Clearly, play has a function in life to serve.
As children, we play because it’s fun and we get the opportunity to learn the act of adulthood. Play teaches us social interactions, boundaries of being a good citizen, and identifying then practicing skills that we will use in adulthood. Play teaches us about ourselves, what we are capable of, and how we are in relationship to communities. We learn the rules of the game and how to work within the game system. Often times play reduces stress and aggression.
A Hunter-Gather View on Play.
Scientists who studied hunter-gather communities reported on play. These communities used the words work and play interchangeably. They approached what needed to be done (work) in a playful manner. What I found most interesting is there was space in their society for creativity while still meeting daily needs.
Key aspects of their community that allowed room for play included—
1. Work is not burdensome because there is not too much of it.
They naturally gave themselves time, breathe, and space to work in different ways without long stints of it. They didn’t force themselves to work longer than they reasonable could to still get the result they wanted—which valued not only outcome of activity but the quality of life for the person performing the activity. It reminded me of dog training. We know involving a dog in short bursts of fun makes training more like play than work.

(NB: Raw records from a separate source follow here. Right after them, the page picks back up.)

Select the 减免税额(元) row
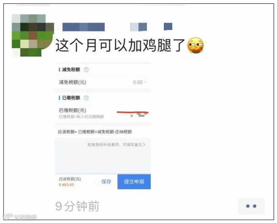 pyautogui.click(x=103, y=82)

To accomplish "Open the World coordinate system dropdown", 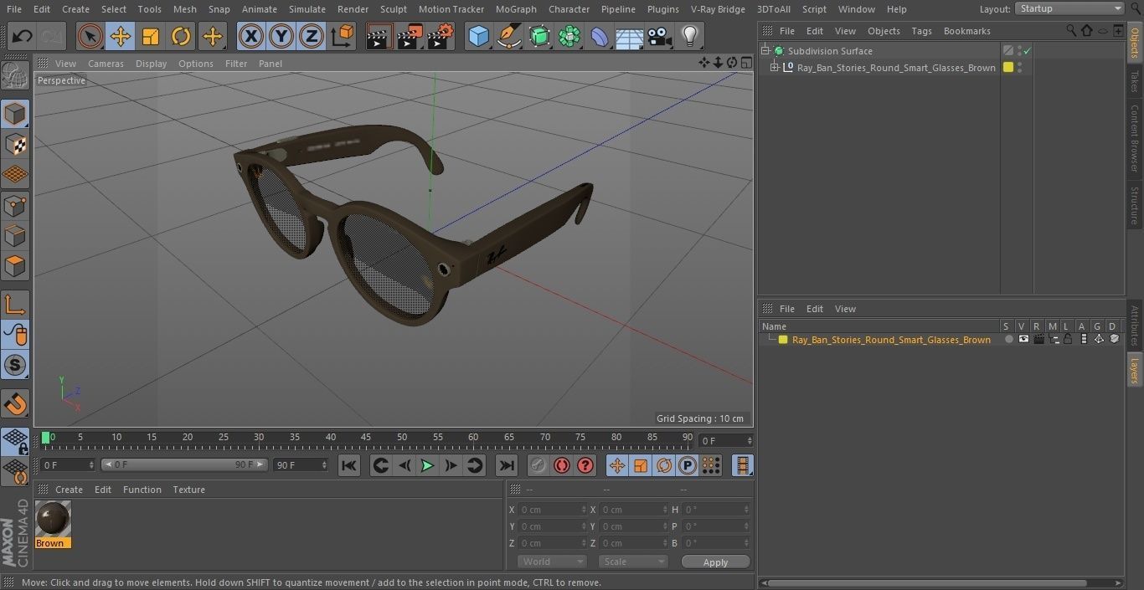I will click(551, 562).
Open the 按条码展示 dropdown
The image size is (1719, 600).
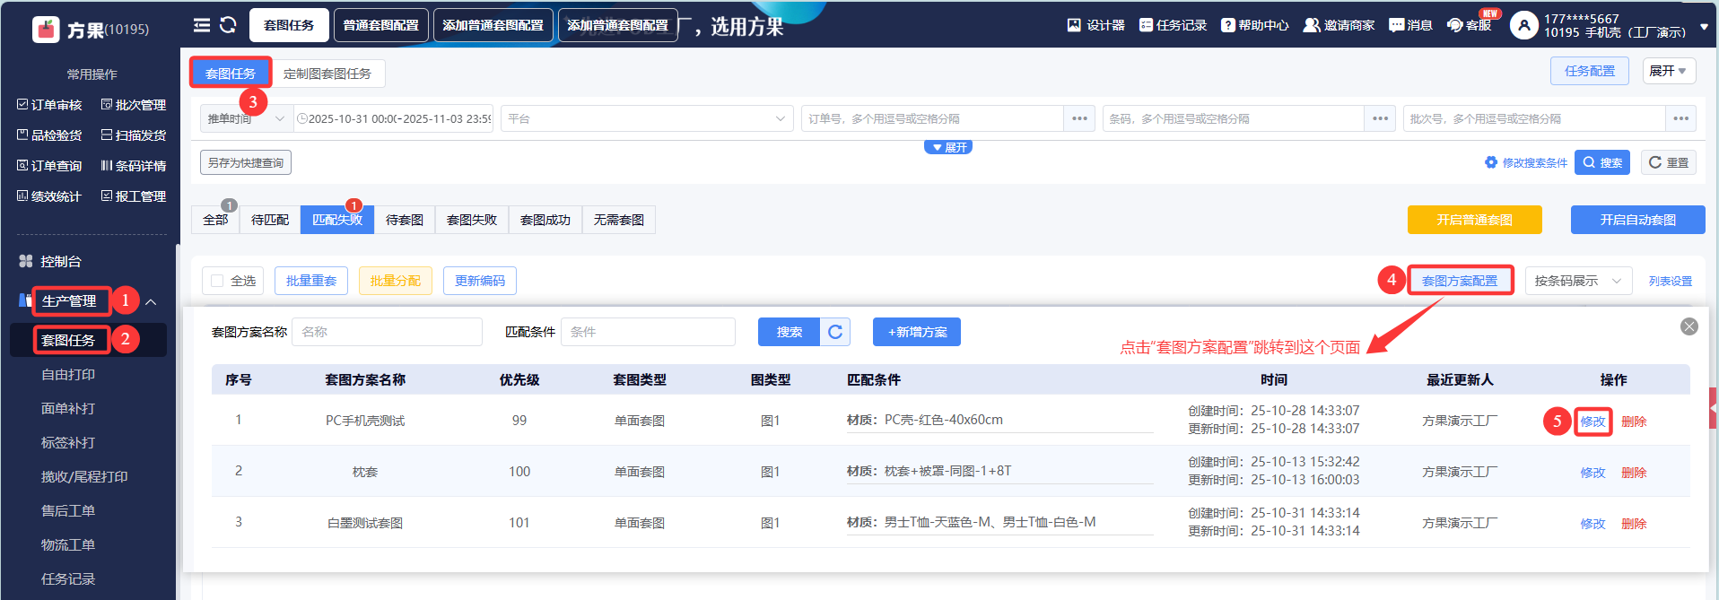click(x=1577, y=281)
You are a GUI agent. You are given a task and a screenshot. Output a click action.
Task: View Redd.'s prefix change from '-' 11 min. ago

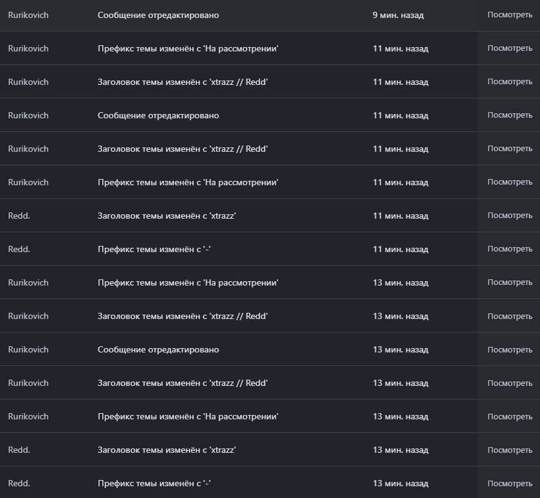coord(509,249)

2. Work is varied and required intelligence, knowledge, and skill.
Developing a number of skills and testing them in the workplace was part of the community. It wasn’t about doing the same rote task over and over again but rather the ways in which people leveraged new knowledge and problem-solved—all of which requires creativity.
3. Most work/play is done in a social context.
It’s difficult to sometimes see the social context in which work is performed if you don’t see a team everyday or if you’re a sole entrepreneur. But our work is always in conversation with the world around us and it helps mold it into the future. I don’t necessarily sit down with my team regularly and play games BUT I do sit with data and ideas and when I’ve taken it as far as I can, I bring it to others to see what they have to say about it. They bounce back to me and suddenly creativity skyrockets. This exchange is exactly like play. It’s so easy to fall into the trap of having to be the best when in reality we just need one piece of the puzzle because what we offer impacts the aggregate of human knowledge.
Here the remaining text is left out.